Can you proceed from here?

I got the same thing. $$\frac{c}{2} = \frac{2x}{3}$$ but unfortunately I still can't seem to do the right substitution.

Substituting (2x)/3 for c/2 I get the equation:

$$x + \frac{2x}{3} + z = 180$$

This still leaves two variables. I just can't see it for some reason.

This is from a published SAT book from College Board, so I think there is a solution.

cepheid
Staff Emeritus
Gold Member
I, too, assumed that you were meant to solve for z in terms of x, since y was given in terms of x. I don't see what else you can do with it...

cepheid said:
I, too, assumed that you were meant to solve for z in terms of x, since y was given in terms of x. I don't see what else you can do with it...
no no, see how AB = BC, That's a very important clue. We know triangle ABC is an isoceles triangle with angle A = angle C. You can come up with an equation to relate x directly to z and substitute it back into one of the equations to solve for z.

Angle C = 4/3 x = Angle A = z

you should be able to take it from here.

honestrosewater
Gold Member
Eh, doesn't 2z + y = 180? So knowing y = x/3 you can solve for z in terms of x.

Plus, if it's the CB's "10 Real SAT's", it has the answers.

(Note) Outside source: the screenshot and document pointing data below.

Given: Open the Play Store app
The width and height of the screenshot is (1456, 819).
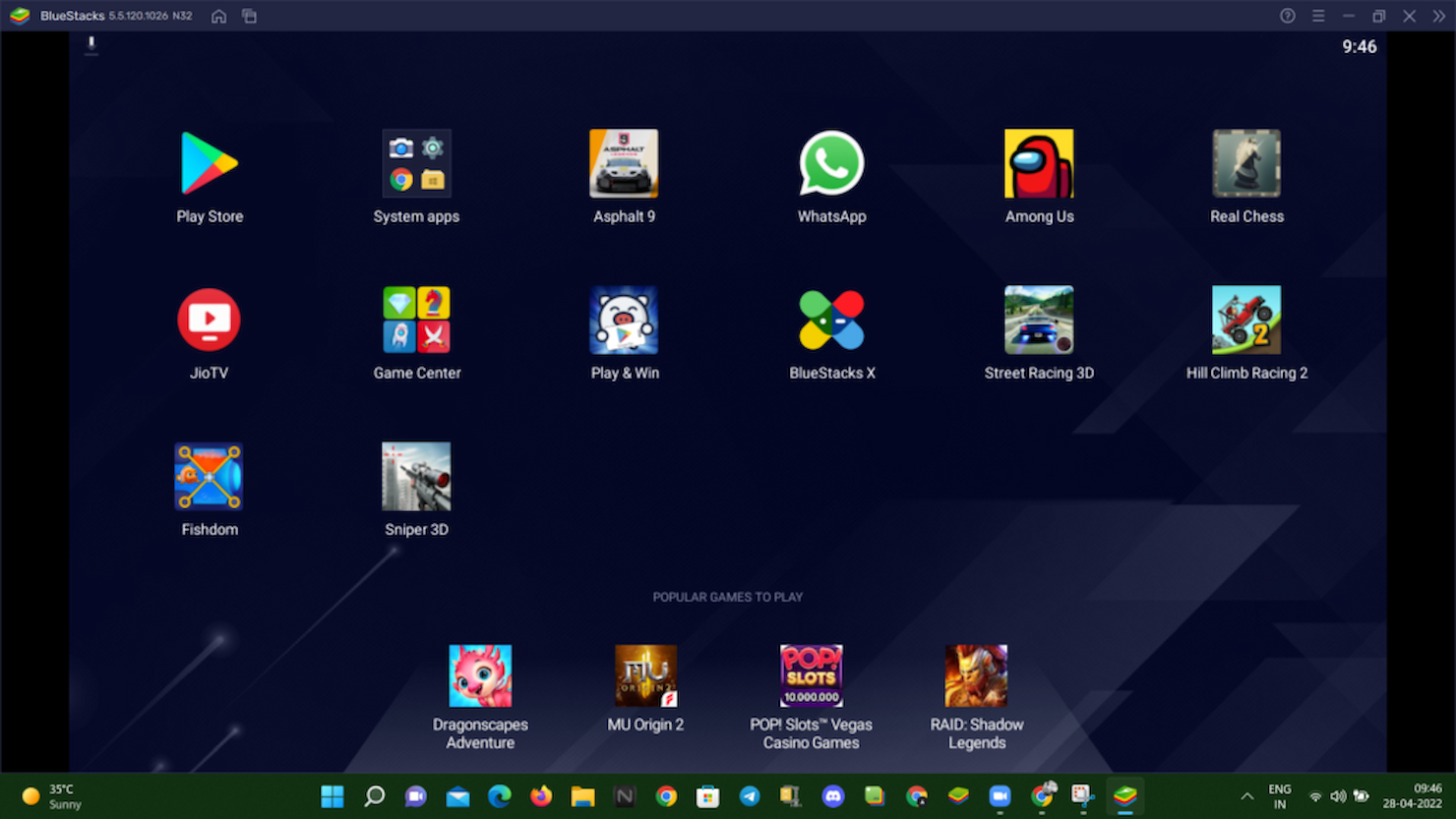Looking at the screenshot, I should [209, 163].
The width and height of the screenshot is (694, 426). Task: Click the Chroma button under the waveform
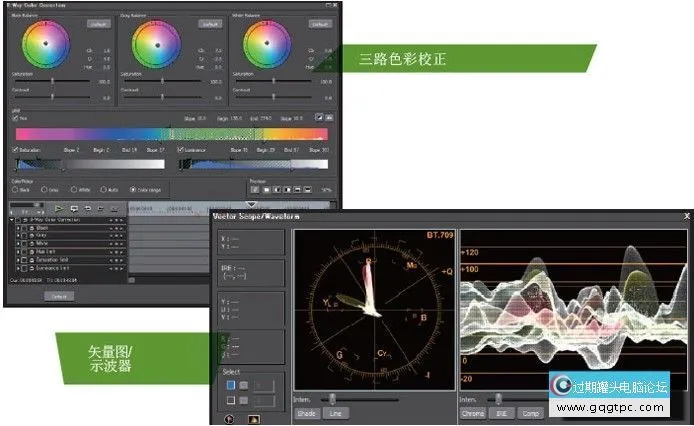(x=473, y=412)
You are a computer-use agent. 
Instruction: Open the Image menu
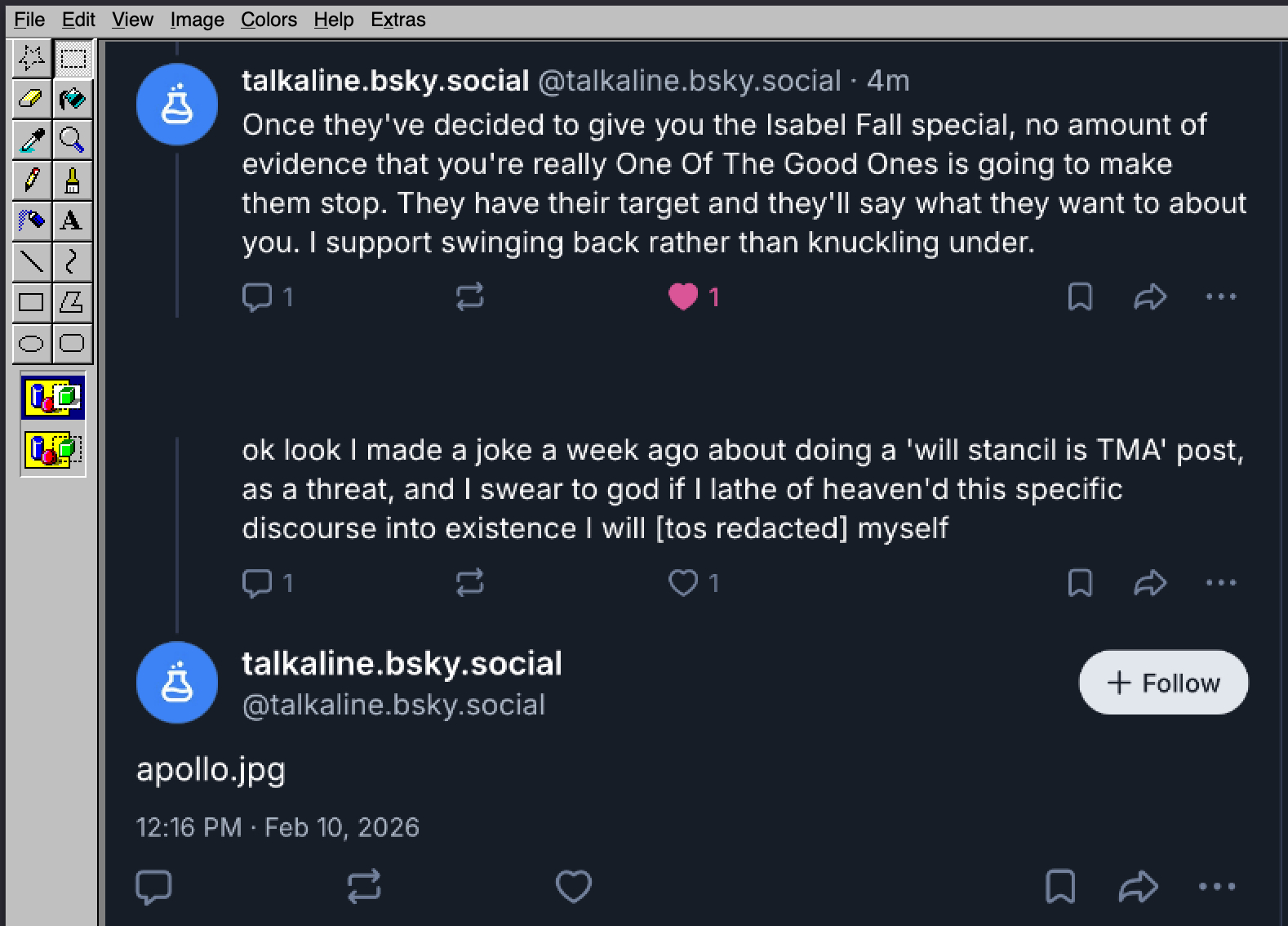pos(197,20)
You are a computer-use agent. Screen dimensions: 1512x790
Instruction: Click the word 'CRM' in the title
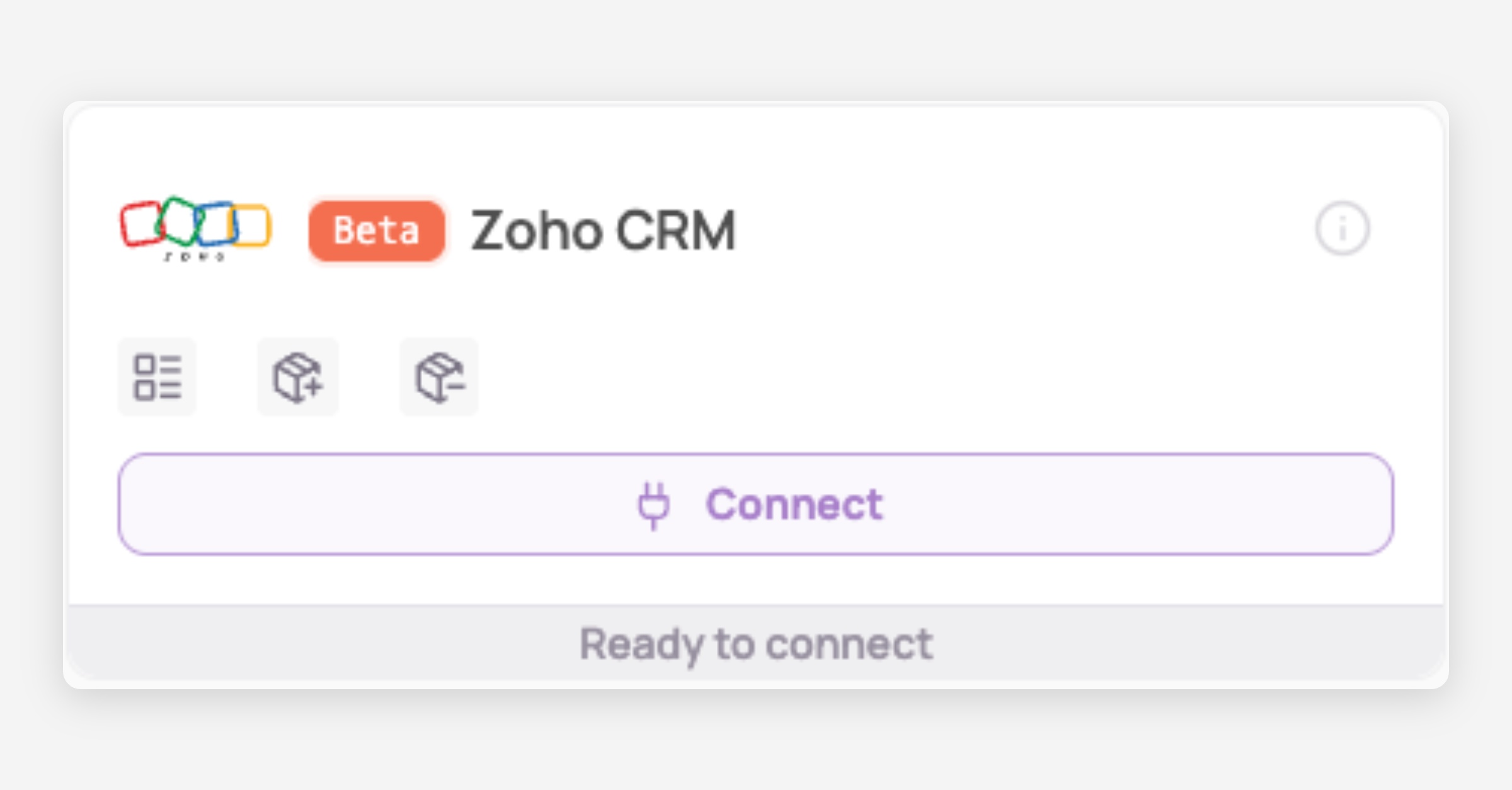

And any other SAT prep book should have the answers too.

Last edited:
honestrosewater said:
Eh, doesn't 2z + y = 180? So knowing y = x/3 you can solve for z in terms of x.

Plus, if it's the CB's "10 Real SAT's", it has the answers. And any other SAT prep book should have the answers too.
ok, that equation is essential to solve for z. However, an actual value can be determined here. It's not impossible. I solved it and i got z = 80 degrees. Let me know if you want me to show my work.

apchemstudent... 80 degrees is the correct answer. I would be most gracious if you could show your work.

Jameson

Jameson said:
apchemstudent... 80 degrees is the correct answer. I would be most gracious if you could show your work.

Jameson
ok, we set angle BDC = 180 - x, so that we can solve for Angle BCD

BCD + DBC + CDB = 180 degrees
BCD = 180 -1/3 x - 180 + x
BCD = 2/3 x

BCD = 1/2 BCA so BCA = 4/3 x

Again we know that it is an isoceles triangle with angle BCA = BAC
z = 4/3 x

so BAC + ABC + BCA = 180
z + 1/3 x + 4/3 x = 180
3x = 180
x = 60 <---- you could've substituted x in terms of z and solved for z but i find it easier this way.

now z = 4/3 (60) = 80 degrees.